Before mining, miners have to validate previous block and transactions which exist in mempool. Then, they pick up some validated transactions from pool and start mining on top of validated block using its hash.

But, they are competing with each other and really busy I guess. Here is my question. How much time do miners spend validation in general and start mining?

  • Are you looking for an answer in nanoseconds? Oct 11, 2021 at 10:36
  • 2
    Does this answer your question? Appending txns to merkle tree on PoW efficiency, true hash rate Oct 11, 2021 at 10:58
  • @RedGrittyBrick No. I was guessing that miners need to validate manually. Like, go to the Blockchain.com and check the last block and unconfirmed transactions and check by themselves, manually. So, I was imagining that it takes 3 or 4 minutes for them. But from what you are asking me, my guess is completely wrong.
    – pepperoni
    Oct 11, 2021 at 14:42

3 Answers 3


But, they are competing with each other and really busy I guess. Here is my question. How much time do miners spend validation in general and start mining?

None at all. While they are validating new information, they are continuing to build blocks based upon the older information. Miners do not have any reason to wait to start mining except on their very initial startup. But once they are operating, they do not stop to verify information.


First of all let's get a few misconceptions out of the way:

I was guessing that miners need to validate manually. Like, go to the Blockchain.com and check the last block and unconfirmed transactions and check by themselves, manually. So, I was imagining that it takes 3 or 4 minutes for them.

No, miners run full node software, just like you can run yourself, and they query this full node for block candidates to mine. If mining involved going to a centralized website, we could get rid of mining entirely, and just make blockchain.com decide what the next block is. The whole point is to never trust any other party, but be able to perform validation yourself. blockchain.com is a third-party website, operated by a private business, and has in no way a special position in the Bitcoin protocol or its operations. Using the website for anything but debugging purposes means trusting their interpretation of what's going on in the chain. Anyone can run such a website (and in fact, many competitors exist, like mempool.space, blockstream.info (disclaimer: my former employer), blockchair.com, blockcypher.com, ...).

So what this also means: deciding what the next block candidate is going to be isn't done by the mining hardware, but by software. That means one does not interfere with the other - they happen in parallel. The hardware is always mining on something, and the software is always verifying new transactions/blocks as they come in. From time to time, the software will give an updated block candidate to the hardware, based on its own best understanding of what blocks are transactions are available.

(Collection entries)
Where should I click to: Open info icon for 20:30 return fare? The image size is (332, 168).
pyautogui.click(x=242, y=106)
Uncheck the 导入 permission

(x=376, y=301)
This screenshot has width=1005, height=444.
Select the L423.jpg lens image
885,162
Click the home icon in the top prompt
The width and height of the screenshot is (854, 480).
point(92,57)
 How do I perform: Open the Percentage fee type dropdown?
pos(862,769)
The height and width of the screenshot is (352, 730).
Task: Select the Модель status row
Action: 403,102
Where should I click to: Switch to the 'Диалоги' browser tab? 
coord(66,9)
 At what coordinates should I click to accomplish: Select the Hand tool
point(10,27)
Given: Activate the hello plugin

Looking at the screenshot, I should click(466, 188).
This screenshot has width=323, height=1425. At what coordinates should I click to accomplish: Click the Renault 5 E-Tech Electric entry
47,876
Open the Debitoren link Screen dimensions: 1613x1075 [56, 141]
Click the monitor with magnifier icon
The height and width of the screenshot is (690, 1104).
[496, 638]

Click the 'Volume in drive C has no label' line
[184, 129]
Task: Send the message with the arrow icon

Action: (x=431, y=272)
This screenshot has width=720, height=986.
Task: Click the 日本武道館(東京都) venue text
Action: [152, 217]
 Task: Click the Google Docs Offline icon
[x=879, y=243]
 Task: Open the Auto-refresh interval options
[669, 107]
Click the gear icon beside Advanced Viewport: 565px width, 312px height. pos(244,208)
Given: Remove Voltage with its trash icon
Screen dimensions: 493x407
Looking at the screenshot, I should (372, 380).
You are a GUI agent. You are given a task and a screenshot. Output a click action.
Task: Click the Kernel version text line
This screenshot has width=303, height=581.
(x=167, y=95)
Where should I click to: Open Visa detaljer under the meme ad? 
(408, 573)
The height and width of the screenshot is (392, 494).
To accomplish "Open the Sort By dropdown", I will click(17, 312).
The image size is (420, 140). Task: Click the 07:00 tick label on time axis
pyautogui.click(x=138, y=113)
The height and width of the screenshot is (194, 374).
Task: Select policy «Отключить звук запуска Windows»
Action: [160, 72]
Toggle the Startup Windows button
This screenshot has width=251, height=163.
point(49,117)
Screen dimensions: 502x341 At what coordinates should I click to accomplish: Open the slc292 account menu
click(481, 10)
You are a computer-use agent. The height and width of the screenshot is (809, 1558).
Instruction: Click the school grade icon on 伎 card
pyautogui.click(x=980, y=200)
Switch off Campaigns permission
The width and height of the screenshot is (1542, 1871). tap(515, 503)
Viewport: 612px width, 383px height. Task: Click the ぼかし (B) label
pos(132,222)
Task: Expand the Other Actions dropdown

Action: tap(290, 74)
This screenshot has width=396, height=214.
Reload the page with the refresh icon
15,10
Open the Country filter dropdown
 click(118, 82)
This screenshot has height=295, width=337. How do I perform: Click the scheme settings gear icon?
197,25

**TASK LIST:**
1. Reproduce the lines of the listing, starting at the line containing "Switch off Campaigns permission" and running through the final line of the listing.
2. Carry on the passage about how bitcoin miners validate blocks, picking up after its last sentence.

**OUTPUTS:**
1.
Switch off Campaigns permission
The width and height of the screenshot is (1542, 1871). tap(515, 503)
Viewport: 612px width, 383px height. Task: Click the ぼかし (B) label
pos(132,222)
Task: Expand the Other Actions dropdown

Action: tap(290, 74)
This screenshot has width=396, height=214.
Reload the page with the refresh icon
15,10
Open the Country filter dropdown
 click(118, 82)
This screenshot has height=295, width=337. How do I perform: Click the scheme settings gear icon?
197,25

2.
Now, how much time is spent on validating blocks and transactions? A significant amount of time, but it's important to point out that most of it isn't actually on the critical path for constructing new blocks. The process, in theory, goes approximately like this:

  • New transactions are continuously received by the miner's node. These transactions are validated on the fly, and stored in the mempool (a place for unconfirmed transactions; every full node has its own independent one). Typical transactions take less than a millisecond to verify, but larger/more complex ones can exceed this. It also heavily depends on the hardware used, of course.
  • At every point in time, the mempool is kept consistent with the best block the node knows about. That means that creating a new block template is very fast: just take the top transactions from the mempool (typically, for economical reasons, the ones with the highest fee per byte), as many as fit in a block (1 million bytes before BIP141; 4 million weight since). These transactions are already validated, so they don't need to be validated again at block candidate production time.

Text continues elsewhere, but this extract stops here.